Take it or leave it, but expect the worst if you organise resistance to it.
Ultimately, resistance is not a matter of choice, but of necessity as
capitalist aggression deepens.

 We are expected to accept that there is a capitalist state law for the
many, but an unwritten law for the few based on private property and
minority industrial, commercial and technological control and ownership.
That is what gives the ruling class its own prerogative to defend what it
steals from workers.

 The ruling class has the power and manoeuvrability to execute its will
over us while it remains unchallenged. But anti-war protests (and presently
subdued anti-capitalist actions), if they reach the proportions that
existed in the movements against the Vietnam War -here and in the US -- may
well force Blair and his War Cabinet onto the defensive.

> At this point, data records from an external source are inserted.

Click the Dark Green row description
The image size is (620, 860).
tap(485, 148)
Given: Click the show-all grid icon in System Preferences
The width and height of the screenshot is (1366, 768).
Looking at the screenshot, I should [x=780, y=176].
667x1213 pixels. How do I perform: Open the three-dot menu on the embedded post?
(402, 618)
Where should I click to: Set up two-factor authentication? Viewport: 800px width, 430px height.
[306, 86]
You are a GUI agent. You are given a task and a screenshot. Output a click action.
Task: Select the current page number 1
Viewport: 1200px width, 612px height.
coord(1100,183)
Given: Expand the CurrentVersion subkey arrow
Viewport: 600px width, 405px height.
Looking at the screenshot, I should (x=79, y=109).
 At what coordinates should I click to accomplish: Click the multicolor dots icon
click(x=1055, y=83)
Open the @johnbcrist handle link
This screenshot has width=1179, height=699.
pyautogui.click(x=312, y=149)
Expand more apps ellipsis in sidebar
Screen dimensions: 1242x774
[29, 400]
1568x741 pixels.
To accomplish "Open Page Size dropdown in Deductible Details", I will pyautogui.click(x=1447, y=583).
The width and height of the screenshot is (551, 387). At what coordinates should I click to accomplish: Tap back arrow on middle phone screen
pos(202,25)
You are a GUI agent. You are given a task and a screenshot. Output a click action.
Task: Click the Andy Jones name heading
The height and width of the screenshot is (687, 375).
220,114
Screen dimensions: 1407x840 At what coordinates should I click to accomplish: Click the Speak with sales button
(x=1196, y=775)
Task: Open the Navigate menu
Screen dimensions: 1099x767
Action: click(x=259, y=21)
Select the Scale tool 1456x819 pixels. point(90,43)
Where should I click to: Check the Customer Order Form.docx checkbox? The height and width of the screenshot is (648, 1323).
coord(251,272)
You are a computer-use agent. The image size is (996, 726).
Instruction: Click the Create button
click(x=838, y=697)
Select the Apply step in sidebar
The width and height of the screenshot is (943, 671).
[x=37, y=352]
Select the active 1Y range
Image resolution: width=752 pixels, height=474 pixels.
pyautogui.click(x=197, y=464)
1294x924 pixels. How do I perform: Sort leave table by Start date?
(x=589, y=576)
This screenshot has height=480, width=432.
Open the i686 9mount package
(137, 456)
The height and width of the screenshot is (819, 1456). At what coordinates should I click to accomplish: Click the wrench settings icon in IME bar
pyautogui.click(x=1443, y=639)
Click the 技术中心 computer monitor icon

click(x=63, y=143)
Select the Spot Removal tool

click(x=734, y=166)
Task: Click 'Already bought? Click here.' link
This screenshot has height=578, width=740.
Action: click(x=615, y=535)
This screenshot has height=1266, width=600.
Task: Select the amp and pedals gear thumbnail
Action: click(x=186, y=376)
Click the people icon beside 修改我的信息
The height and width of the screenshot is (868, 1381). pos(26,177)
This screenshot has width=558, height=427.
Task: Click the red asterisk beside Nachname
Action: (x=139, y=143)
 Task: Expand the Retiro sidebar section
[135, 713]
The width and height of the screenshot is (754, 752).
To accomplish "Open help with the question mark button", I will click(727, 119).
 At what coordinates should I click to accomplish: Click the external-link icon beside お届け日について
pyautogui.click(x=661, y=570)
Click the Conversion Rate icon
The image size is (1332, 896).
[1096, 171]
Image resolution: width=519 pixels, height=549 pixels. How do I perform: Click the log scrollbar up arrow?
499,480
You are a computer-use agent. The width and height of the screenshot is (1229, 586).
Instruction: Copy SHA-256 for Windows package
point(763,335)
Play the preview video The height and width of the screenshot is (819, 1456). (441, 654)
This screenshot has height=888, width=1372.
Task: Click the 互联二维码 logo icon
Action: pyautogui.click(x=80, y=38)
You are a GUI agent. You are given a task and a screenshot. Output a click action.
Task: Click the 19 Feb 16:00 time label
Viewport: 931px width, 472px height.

 So to conduct war in Afghanistan, what the state considers a trifling
issue of legality was buried under a 'pull-together' preparation for war.
Since we are all supposedly in this together, because we are all equally
threatened, Blair has rationalised we must all agree. Again, the protests
show that tens of thousands reject the war and its consequences in Britain.

 The way the 'evidence' against bin Laden was presented is a graphic
example of public disinformation under the familiar guise of national
security. It is obvious there only ever was the intention ofproviding
apolitical 'intelligence' interpretation of the evidence.

consequences of war

 We have now to adjust to an as yet unknown period of military, economic
and political intervention on a scale and with carte blanche powers never
seen before. Assessment of the consequences of war are what we have been
left with.

 There is nothing new in this. We know it from the attack launched against
the Falklands (Malvinas) islands in 1982 by Tory Prime Minister Margaret
Thatcher to oust the Argentinian forces defending their sovereignty.

 As then, so today, the attack on Afghanistan perfectly reveals the real
meaning of 'democracy' as a ruling class card played and removed at will.
There is no surprise in this, but it is becoming all too apparent and more
frequent as the iron fist emerges to pick and choose the 'enemy'.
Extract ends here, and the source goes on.